TRENTON, N.J. (CN) – Accusing a grandmother of lying under oath, a reporter testified Wednesday he was “just doing my job” when he left a courthouse with confidential child-abuse records about a kindergartner who brought heroin to school.
News outlets across the state had been focused on the 5-year-old boy since September 2016 when a Trenton charter school teacher found him playing with a packet of heroin.
The child had another 29 packets of heroin in his lunchbox and was put in foster care a month later after school officials found crack cocaine in his personal folder.
Though the boy’s father, Maurice Leonard, and that man’s girlfriend, Turia Justice, were charged with child endangerment in September, they were out on bail in October.
It was at this point, Trentonian reporter Isaac Avilucea says, that he was approached by the boy’s mother, Tashawn Ford, who was fighting Leonard for custody.
After an Oct. 26 custody hearing, state officials followed Avilucea out of the Mercer County Courthouse carrying child-abuse documents about Leonard and Ford’s son.
Avilucea maintains he was given the file, but state officials claim he illegally cajoled the boy’s mother to hand over the documents.
Facing an injunction by Family Court Judge Craig Corson, Avilucea and the Trentonian ultimately redacted much of the information from the story they published on Leonard and Ford’s custody battle.
Both the reporter and the newspaper are fighting the order in court, however, calling the injunction “Big Brotherly” and an attempt to stymie a free press.
During his testimony Wednesday, Avilucea said Ford was “animated” and “cursing” when she handed him a copy of the child-custody document after the Oct. 26 hearing. “You can have it,” Avilucea remembered the woman saying.
He testified that he made a copy and that a deputy attorney general confronted him when he tried to hand the original back to Ford. Avilucea admitted that he continued walking with his copy after a sheriff’s officer had asked him to stop. “It was a public courthouse … I was just there to do my job,” he testified.

[Collected data]
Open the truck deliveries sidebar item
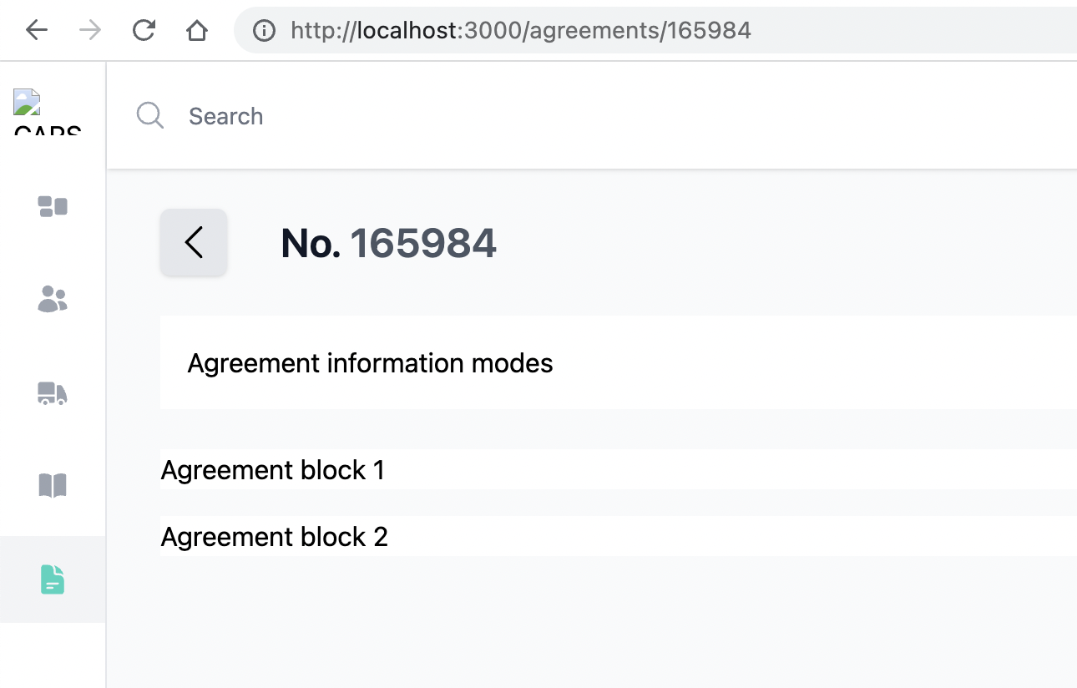The image size is (1077, 688). click(53, 392)
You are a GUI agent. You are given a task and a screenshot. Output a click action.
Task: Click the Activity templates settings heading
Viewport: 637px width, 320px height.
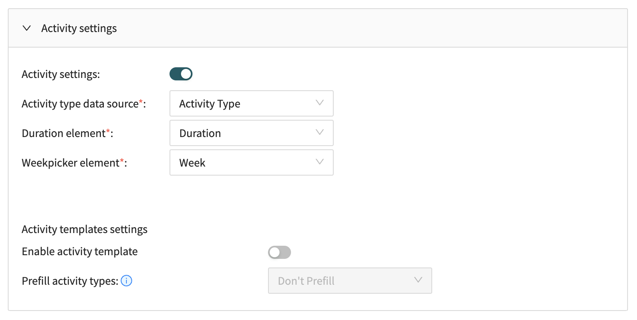click(85, 229)
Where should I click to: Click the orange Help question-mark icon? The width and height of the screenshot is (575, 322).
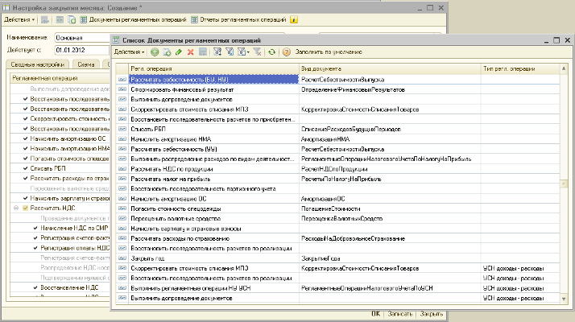click(x=286, y=52)
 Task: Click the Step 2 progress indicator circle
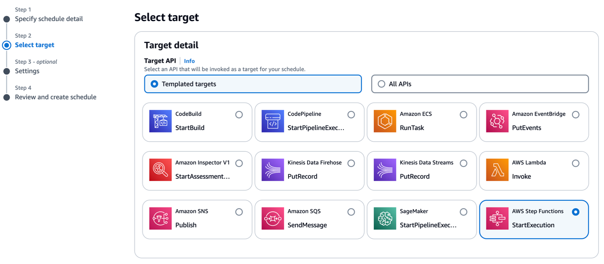[6, 45]
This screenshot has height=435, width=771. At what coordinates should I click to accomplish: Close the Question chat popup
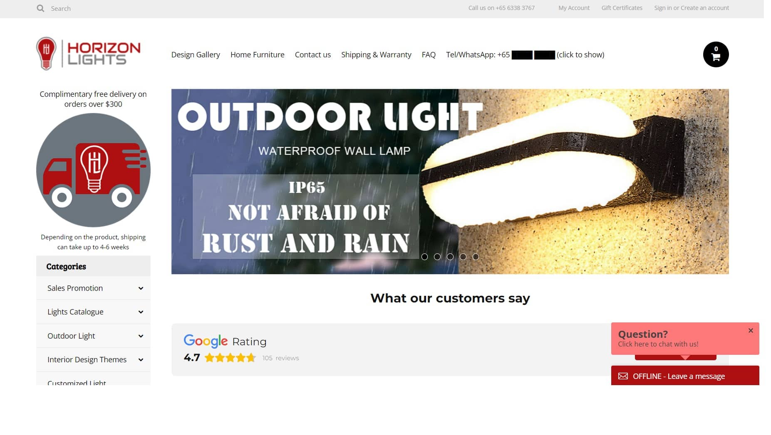[x=751, y=331]
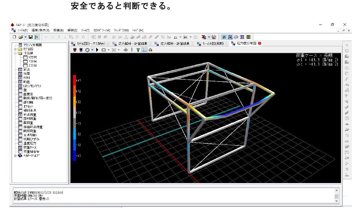This screenshot has height=208, width=360.
Task: Click the house icon in view toolbar
Action: click(x=150, y=50)
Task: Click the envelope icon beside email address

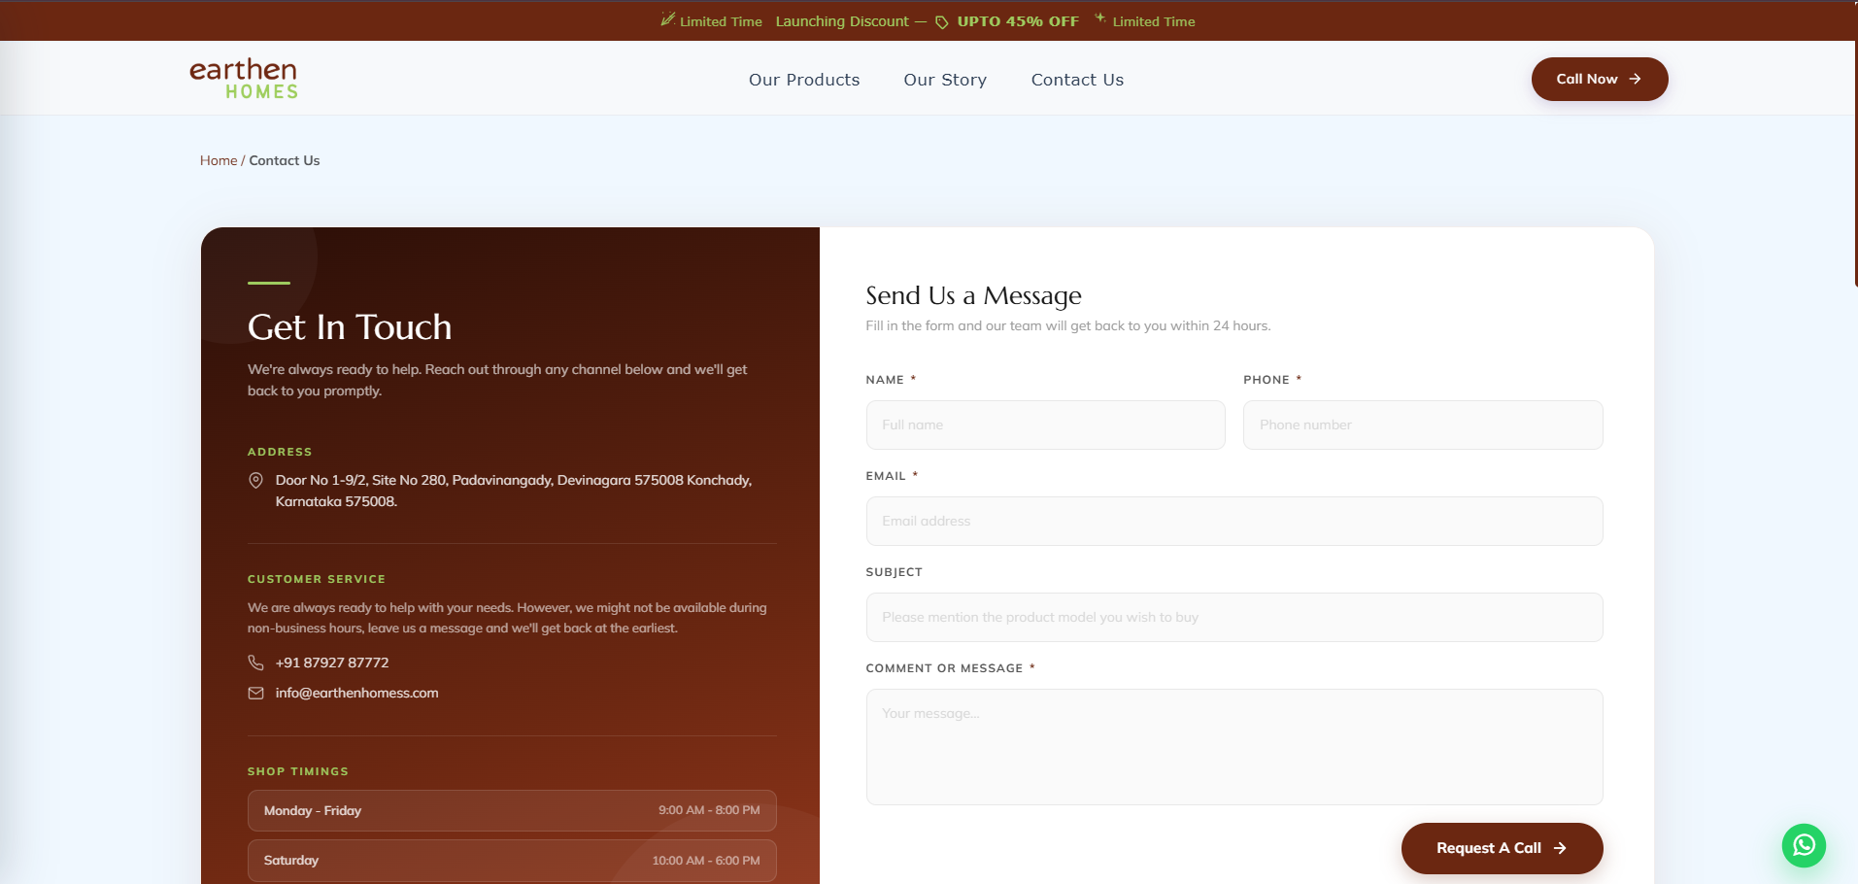Action: tap(256, 693)

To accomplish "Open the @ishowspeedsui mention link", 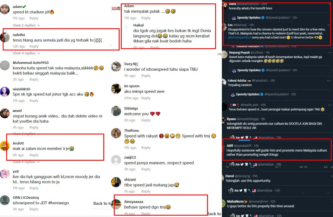I will tap(239, 37).

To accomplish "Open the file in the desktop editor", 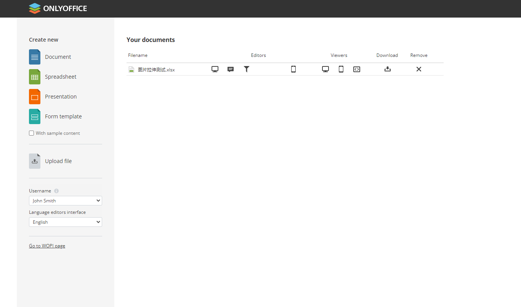I will click(215, 69).
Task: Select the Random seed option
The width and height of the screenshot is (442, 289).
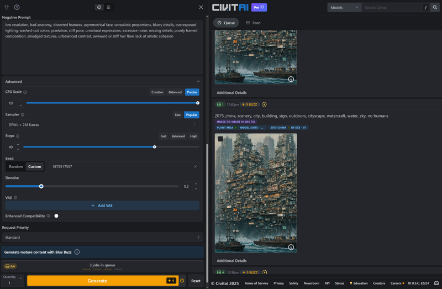Action: [x=16, y=166]
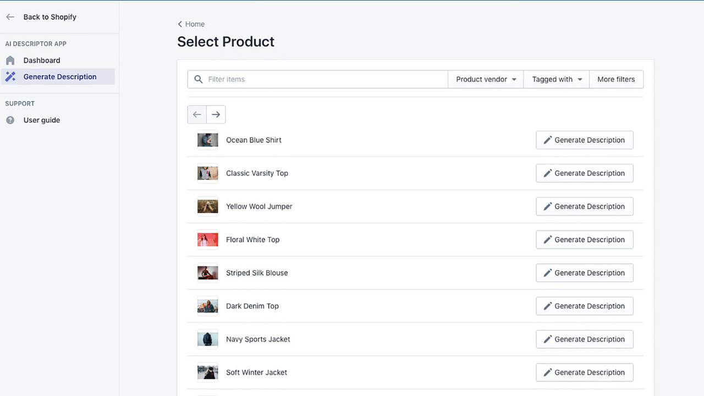Go to next page with right arrow
The width and height of the screenshot is (704, 396).
click(216, 114)

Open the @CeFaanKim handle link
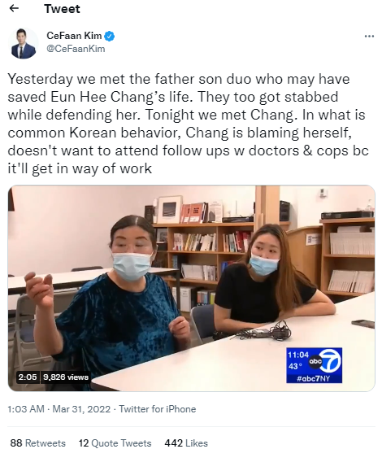click(x=76, y=49)
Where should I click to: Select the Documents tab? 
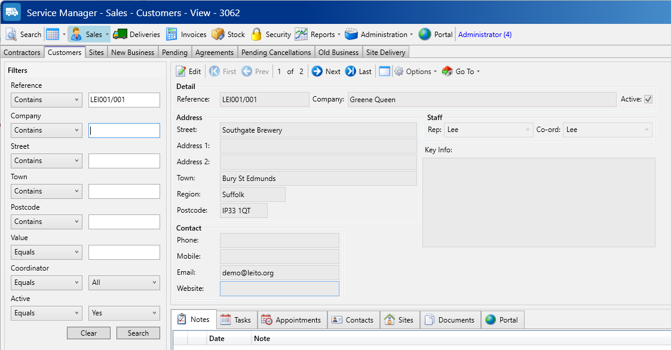tap(450, 320)
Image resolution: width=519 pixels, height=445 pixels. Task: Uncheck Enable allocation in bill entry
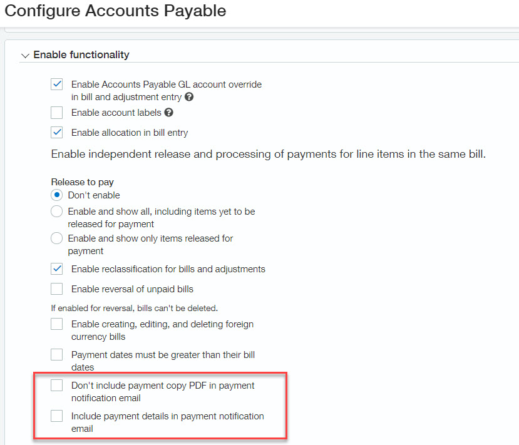(57, 132)
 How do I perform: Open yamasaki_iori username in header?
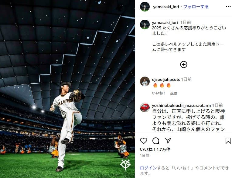[166, 7]
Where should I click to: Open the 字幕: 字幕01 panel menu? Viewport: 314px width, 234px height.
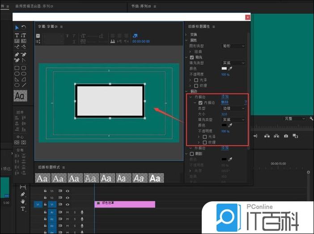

§ **TASK A**
List every person named in the court news article.
§ **TASK B**
Continue the court news article about the reporter's testimony from its last sentence.

§ **EXERCISE ANSWER A**
Maurice Leonard, Turia Justice, Isaac Avilucea, Tashawn Ford, Craig Corson

§ **EXERCISE ANSWER B**
A family friend of Ford’s mostly backed up this account. Darren Green testified that when Avilucea asked Ford if he could make her a copy of the document, Ford simply told him to keep it. Green said he wasn’t sure whether Ford had willingly given Avilucea the document or if he had persuaded her to hand it over.
The boy’s grandmother, Tuesday Ford, testified that it was Avilucea who asked Ford for a copy of the child-custody document. “I said, ‘are you allowed to have it?’” the grandmother said she asked Avilucea after the custody hearing. “He said yes.”
Avilucea told the court, however, that the grandmother’s testimony “100 percent false.”
“All lies,” the reporter later wrote on Twitter.
Tashawn Ford took the Fifth Amendment when called to testify.
The only time she spoke was when her mother was asked to identify if Avilucea was in the courtroom. Tuesday couldn’t identify Avilucea, after which Tashawn blurted out, “He cut his hair off!” Avilucea is undergoing chemotherapy for cancer.
John Tolleris, the deputy attorney general who had tried to stop Avilucea on Oct. 26, also testified. He quoted a distraught Ford as telling him “they’re going to print it all!” and had asked whether she could sue the Trentonian.